Last nite, as I tossed and turned, a nightmare kept returning, ramping up anxiety and finally destroying any attempt at sleep. I wanted no more of those dreams, or rather that one dream that kept coming back, picking up where it had left off. Israel was being attacked, on all sides, from all borders. The skies were thick with missiles, hitting civilian areas, too many to be shot down, and the deaths were mounting. The army, caught short, had to catch up and it simply was not happening and then, the shouts, the screams, as the Iranian Republican National Guard came overland via Egypt, through Sinai, into the small communities of the Negev,and slaughtered all, from young to old, men, women, children. They left behind scorched earth. The blood was flowing and the Israelis were overwhelmed.
The crowds of refugees thronged the beaches, awaiting the fulfillment of the threat to throw them into the sea. Children were fighting with rocks against huge tanks and missiles, against growwn men just shooting them down, mowing them down. Every time I woke up, gasping, I tried to stay awake, but inevitably found myself back in the midst of this nightmare, one that is not really so far off possibility.

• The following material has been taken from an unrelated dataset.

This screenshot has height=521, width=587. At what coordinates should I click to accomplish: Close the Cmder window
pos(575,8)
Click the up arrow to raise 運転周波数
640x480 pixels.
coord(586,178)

The world? You ask where they were? Well, they were busily pontificating re the slaughter and attacks on Jews in their own countries, doing effectively nothing, and then the shouts - no refugees, no more, not Jews, not parasites, the history of the world in capsulated form and modern times, only it felt like the Dark Ages and the heat of the flames of past and present fires overwhelmed the air, even as the agonized cries of Jews around the world, their pleadings for intervention, for refuge, for aid, as their protests grew in size and then violence as desperation rose - well, I wrenched myself out of this nightmare and then began to wonder how real was it? How likely is it?
So should I comfort myself in stories about tumbleweeds and nod my head with sagacity as I confirm my thoughts about Nature turning upon Man? But then I read another story about mounting anti Semitism, violent in form, rife with virulent hatred, and I cannot lie to myself. Bad times are coming. No, let me correct that, bad times are here. To stay? Lord, but I hope not, but someone, somewhere, give me a sign, a signal of hope, of showing me how the tumbleweeds of G-d will fall upon these people wherever they spout their poison, and the world will return to some form of sanity. Give me hope that yet another Jewish state in the Land of Israel, our ancestral homeland, will not fall, that progress will not be thrown backwards in violent heaves.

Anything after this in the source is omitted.